* _WHAT TO WORK ON_
Search the listing below for the word "feat" and return each line that contains it.

* _PROVIDED DATA_
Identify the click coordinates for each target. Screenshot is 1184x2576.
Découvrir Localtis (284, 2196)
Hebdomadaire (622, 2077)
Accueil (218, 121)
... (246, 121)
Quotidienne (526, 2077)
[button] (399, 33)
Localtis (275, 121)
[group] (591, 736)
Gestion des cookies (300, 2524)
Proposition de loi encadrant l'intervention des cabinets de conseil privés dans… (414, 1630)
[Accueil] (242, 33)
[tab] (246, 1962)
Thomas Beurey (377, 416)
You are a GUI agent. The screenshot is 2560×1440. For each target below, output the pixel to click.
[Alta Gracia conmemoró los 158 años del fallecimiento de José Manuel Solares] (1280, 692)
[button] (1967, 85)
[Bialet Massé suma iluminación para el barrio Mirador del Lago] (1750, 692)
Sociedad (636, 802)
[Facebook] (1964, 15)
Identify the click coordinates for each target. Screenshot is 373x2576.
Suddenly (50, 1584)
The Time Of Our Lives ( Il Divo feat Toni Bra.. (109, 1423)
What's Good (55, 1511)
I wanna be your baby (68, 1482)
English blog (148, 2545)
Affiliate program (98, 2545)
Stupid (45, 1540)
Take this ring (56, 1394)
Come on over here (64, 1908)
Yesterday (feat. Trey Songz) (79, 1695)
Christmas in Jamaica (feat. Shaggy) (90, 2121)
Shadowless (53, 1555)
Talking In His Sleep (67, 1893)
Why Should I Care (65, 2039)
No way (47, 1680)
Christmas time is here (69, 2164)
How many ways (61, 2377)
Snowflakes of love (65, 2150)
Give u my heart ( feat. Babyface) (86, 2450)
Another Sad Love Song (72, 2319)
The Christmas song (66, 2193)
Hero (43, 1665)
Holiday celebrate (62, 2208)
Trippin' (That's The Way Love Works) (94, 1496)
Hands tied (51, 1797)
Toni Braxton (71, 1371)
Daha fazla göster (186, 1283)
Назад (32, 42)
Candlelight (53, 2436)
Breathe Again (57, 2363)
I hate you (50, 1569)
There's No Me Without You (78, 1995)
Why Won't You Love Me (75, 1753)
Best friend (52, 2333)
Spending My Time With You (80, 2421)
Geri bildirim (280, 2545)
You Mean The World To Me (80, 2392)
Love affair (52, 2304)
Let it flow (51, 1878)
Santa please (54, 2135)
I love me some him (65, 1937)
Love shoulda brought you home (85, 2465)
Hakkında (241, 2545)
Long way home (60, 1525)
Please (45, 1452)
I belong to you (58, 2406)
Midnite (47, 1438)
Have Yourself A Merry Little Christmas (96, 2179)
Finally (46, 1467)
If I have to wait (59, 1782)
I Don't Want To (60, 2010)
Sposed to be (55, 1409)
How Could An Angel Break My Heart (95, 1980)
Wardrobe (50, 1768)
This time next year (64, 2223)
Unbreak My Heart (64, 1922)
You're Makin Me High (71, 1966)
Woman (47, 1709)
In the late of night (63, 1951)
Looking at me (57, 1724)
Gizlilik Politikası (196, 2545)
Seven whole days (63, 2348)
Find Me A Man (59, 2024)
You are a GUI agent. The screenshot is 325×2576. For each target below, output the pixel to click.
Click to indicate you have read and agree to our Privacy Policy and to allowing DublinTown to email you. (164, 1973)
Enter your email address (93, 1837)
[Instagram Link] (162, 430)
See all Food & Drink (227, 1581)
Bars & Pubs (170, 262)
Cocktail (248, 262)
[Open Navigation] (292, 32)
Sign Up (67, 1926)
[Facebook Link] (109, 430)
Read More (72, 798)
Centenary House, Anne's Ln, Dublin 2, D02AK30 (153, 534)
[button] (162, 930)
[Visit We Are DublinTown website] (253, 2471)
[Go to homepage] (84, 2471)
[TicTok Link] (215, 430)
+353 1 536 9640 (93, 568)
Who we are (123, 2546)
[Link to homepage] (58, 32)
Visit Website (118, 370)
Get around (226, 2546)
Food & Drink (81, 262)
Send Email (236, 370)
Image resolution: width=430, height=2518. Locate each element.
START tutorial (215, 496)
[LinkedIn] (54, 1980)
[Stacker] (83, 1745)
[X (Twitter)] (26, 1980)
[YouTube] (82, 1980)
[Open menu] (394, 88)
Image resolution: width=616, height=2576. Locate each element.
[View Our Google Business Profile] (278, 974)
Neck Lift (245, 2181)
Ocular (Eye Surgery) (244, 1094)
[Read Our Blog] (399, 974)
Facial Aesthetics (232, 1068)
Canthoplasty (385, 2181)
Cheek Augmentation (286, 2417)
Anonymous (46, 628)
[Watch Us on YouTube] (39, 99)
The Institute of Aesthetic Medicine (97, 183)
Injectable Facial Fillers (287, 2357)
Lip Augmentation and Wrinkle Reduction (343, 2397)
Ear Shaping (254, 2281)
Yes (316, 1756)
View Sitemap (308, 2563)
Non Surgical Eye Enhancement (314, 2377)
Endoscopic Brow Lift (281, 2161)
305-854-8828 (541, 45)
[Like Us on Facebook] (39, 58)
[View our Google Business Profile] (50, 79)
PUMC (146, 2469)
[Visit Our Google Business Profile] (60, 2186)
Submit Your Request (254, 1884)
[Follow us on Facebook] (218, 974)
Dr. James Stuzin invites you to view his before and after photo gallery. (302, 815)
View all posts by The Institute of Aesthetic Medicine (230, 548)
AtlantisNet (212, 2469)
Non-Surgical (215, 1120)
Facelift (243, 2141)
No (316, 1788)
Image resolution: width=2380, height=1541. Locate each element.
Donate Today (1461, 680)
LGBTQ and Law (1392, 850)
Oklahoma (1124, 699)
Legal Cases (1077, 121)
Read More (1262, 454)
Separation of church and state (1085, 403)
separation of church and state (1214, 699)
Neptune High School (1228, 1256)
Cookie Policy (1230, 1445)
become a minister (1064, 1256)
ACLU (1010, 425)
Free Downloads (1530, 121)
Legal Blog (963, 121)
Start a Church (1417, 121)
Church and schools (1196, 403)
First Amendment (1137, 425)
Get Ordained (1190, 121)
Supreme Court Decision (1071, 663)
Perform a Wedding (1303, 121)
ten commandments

* _RESPONSE_
The Time Of Our Lives ( Il Divo feat Toni Bra.. (109, 1423)
Yesterday (feat. Trey Songz) (79, 1695)
Christmas in Jamaica (feat. Shaggy) (90, 2121)
Give u my heart ( feat. Babyface) (86, 2450)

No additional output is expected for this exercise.